**SFIDA 1**
Riscrivi tali e quali le righe dei record, partendo da quella che contiene "Click the wallet icon above Ввод/вывод денег" e finendo con quella che contiene "Uncheck the Wednesday", entrambe incluse.

**ESTRATTO DELLA FONTE**
■ ■ ■ ■ ■ ■ ■

Quando ci si estranea dal ciclo del lavoro la prima cosa che ti frega è la paura.
Poi capisci che la paura agisce per sottrazione: hai paura di ciò che non potrai più avere, possedere, hai paura di ciò che non potrai più fare. Hai paura delle conseguenze.
A quel punto subentra l’istinto di conservazione.
Nel mio caso si traduce, in questo esatto momento, nel sovvraprodurre sapone come ormai mi capita di fare da un paio di anni a questa parte quando fuori fa troppo freddo e piove, impedendomi di andare a passeggio nell’orto.
A quel punto ti accorgi che le analisi di Teodor Shanin sono corrette: il 75% del mercato mondiale è retto dall’economia informale.

■ ■ ■ ■ ■ ■ ■

**ESTRATTI DEI RECORD**

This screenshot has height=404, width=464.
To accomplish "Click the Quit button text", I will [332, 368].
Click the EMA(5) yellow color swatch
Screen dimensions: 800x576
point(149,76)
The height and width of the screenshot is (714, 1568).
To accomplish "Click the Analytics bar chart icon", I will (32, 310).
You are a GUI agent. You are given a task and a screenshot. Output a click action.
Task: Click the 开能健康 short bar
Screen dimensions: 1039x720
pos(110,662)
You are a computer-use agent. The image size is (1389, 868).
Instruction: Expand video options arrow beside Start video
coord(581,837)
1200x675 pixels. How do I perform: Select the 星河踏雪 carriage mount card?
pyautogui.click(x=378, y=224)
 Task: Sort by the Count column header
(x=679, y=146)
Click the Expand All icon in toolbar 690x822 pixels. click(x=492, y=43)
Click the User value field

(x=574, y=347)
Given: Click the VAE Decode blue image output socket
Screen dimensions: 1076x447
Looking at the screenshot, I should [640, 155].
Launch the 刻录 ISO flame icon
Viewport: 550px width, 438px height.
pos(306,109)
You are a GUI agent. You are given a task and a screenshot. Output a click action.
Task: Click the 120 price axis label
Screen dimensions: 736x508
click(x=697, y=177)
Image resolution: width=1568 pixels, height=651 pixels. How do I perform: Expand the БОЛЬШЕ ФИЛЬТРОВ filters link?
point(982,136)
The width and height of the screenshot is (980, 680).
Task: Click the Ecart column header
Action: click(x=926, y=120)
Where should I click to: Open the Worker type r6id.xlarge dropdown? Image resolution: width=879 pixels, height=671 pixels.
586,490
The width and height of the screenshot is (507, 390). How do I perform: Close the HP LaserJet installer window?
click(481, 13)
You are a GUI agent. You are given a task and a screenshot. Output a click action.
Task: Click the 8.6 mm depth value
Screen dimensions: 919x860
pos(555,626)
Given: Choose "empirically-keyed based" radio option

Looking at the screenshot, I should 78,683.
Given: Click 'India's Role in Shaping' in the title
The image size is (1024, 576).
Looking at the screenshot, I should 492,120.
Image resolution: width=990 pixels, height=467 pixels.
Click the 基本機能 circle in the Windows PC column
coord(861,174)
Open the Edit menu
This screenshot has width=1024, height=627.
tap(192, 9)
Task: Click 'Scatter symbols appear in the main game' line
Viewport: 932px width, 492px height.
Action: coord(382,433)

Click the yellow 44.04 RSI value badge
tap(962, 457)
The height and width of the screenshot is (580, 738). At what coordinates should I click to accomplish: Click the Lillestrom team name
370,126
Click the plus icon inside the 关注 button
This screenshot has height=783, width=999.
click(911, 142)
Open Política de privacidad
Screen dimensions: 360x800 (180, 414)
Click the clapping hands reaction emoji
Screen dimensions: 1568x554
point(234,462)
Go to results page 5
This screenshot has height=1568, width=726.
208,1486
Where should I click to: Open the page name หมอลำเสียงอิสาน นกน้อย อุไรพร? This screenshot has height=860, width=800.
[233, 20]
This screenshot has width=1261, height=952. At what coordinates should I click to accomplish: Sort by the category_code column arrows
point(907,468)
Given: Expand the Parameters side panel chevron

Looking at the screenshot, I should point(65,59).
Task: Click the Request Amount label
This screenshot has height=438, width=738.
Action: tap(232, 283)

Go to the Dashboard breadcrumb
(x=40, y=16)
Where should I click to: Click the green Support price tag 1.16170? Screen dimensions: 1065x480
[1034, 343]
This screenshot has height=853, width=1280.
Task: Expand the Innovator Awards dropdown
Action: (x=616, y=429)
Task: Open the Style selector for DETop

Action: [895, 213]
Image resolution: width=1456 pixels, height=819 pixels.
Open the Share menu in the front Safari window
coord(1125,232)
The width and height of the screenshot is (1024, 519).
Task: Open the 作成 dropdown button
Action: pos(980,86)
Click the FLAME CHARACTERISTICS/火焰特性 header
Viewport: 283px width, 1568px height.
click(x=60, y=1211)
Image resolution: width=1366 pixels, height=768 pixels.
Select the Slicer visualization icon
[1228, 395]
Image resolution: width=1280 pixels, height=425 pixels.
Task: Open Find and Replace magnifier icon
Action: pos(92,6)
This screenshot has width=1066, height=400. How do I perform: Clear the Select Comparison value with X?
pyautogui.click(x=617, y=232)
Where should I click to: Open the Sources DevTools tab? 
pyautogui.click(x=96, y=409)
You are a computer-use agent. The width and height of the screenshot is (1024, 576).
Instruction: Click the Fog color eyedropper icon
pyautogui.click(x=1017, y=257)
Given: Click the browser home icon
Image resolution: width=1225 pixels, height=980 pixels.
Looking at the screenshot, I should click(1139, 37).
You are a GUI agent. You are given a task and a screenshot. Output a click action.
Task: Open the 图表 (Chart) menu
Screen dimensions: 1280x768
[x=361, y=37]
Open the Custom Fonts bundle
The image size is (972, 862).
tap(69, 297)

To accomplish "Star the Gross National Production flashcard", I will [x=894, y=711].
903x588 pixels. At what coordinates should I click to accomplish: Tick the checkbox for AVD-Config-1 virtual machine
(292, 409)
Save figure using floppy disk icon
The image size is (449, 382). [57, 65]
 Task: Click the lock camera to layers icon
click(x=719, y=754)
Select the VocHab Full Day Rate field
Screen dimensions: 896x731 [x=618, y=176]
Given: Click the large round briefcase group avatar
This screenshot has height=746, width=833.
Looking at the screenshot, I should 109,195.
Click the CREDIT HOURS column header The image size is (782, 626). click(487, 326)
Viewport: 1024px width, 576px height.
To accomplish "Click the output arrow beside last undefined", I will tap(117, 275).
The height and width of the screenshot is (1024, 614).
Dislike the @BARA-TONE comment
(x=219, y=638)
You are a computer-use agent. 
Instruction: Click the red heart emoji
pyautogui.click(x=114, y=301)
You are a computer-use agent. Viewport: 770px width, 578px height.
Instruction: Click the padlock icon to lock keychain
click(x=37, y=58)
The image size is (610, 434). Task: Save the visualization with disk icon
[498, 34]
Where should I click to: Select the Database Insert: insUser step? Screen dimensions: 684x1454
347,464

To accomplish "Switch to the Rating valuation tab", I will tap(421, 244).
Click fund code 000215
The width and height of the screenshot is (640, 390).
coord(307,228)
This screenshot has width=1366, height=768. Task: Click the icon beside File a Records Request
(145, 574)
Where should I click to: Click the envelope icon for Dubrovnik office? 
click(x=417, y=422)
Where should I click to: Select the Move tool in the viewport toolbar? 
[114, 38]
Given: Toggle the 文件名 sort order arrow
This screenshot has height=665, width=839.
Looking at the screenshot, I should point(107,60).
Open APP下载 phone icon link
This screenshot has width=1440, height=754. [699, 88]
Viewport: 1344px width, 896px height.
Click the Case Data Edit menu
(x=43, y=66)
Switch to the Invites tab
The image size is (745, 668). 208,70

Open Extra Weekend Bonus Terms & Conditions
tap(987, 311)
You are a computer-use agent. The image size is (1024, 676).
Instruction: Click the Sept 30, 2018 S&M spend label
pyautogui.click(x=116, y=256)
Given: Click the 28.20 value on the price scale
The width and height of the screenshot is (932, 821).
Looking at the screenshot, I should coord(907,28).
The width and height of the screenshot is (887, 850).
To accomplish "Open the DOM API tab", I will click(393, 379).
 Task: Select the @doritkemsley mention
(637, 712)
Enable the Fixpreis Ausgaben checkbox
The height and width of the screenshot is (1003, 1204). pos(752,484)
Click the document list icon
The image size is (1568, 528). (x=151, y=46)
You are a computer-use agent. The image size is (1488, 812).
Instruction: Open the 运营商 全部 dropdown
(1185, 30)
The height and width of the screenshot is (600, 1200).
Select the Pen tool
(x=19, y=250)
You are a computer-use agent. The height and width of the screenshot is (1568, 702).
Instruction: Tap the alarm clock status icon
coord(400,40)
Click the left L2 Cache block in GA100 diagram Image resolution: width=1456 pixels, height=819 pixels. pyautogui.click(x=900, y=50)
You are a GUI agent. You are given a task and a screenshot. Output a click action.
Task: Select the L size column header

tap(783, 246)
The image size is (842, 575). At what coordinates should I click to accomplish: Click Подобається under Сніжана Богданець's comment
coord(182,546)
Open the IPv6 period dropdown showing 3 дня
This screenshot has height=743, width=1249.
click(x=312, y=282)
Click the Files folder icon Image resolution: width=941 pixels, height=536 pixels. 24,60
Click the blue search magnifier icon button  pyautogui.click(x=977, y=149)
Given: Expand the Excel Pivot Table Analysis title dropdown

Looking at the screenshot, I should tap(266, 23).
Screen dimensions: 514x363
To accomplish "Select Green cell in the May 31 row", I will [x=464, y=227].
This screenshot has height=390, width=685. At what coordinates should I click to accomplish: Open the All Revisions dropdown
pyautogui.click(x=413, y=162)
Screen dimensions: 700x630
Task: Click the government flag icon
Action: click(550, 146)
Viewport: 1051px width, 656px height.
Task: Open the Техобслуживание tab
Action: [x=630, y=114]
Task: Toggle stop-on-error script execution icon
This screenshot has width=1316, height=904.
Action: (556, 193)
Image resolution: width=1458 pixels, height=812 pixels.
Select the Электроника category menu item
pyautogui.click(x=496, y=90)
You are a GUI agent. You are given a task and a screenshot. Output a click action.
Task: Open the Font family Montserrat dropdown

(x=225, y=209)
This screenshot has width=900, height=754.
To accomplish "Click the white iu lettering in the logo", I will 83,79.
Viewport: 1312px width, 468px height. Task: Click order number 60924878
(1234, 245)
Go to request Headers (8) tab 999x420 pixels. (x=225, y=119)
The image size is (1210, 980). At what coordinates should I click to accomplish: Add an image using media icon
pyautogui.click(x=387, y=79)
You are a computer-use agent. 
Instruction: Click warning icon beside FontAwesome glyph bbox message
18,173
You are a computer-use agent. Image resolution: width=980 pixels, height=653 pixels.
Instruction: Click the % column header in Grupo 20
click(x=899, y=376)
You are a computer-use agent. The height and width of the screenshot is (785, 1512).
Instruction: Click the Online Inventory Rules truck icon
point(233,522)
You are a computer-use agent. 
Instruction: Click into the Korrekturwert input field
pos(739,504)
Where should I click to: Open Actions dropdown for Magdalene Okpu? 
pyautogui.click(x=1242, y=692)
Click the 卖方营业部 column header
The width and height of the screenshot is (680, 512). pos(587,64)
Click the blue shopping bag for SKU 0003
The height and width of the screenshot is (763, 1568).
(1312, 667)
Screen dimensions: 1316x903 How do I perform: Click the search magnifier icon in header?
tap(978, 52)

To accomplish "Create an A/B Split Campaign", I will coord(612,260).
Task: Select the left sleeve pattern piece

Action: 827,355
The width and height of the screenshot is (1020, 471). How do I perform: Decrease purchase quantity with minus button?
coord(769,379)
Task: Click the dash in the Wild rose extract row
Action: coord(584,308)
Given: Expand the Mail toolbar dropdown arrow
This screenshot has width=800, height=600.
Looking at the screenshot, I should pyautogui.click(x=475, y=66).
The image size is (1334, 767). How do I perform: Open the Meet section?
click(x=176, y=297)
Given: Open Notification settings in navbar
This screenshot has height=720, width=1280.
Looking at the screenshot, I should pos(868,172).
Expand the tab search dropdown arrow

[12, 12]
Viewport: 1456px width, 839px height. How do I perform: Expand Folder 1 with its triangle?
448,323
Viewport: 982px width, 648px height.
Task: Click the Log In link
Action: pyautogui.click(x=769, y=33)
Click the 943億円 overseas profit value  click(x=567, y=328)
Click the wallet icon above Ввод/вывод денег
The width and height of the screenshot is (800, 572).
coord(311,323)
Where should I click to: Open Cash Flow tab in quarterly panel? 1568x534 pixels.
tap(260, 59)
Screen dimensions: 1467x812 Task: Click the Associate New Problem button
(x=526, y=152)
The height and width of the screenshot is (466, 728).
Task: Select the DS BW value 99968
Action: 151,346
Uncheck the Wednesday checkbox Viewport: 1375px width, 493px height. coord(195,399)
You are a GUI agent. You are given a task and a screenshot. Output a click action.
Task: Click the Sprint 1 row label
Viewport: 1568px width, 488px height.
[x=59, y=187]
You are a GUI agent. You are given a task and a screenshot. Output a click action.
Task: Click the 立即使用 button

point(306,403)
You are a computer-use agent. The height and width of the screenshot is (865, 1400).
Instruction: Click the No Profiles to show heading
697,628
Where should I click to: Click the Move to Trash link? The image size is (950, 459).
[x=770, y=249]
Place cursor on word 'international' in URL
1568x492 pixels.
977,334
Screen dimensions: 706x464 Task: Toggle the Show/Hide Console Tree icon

■ ■ ■ ■ ■ ■ ■

**SFIDA 2**
Nel brano sulla paura e il lavoro, quale quota del mercato mondiale risulta retta dall'economia informale?

**RISPOSTA 1**
Click the wallet icon above Ввод/вывод денег
The width and height of the screenshot is (800, 572).
coord(311,323)
Where should I click to: Open Cash Flow tab in quarterly panel? 1568x534 pixels.
tap(260, 59)
Screen dimensions: 1467x812 Task: Click the Associate New Problem button
(x=526, y=152)
The height and width of the screenshot is (466, 728).
Task: Select the DS BW value 99968
Action: 151,346
Uncheck the Wednesday checkbox Viewport: 1375px width, 493px height. coord(195,399)

**RISPOSTA 2**
Il 75%.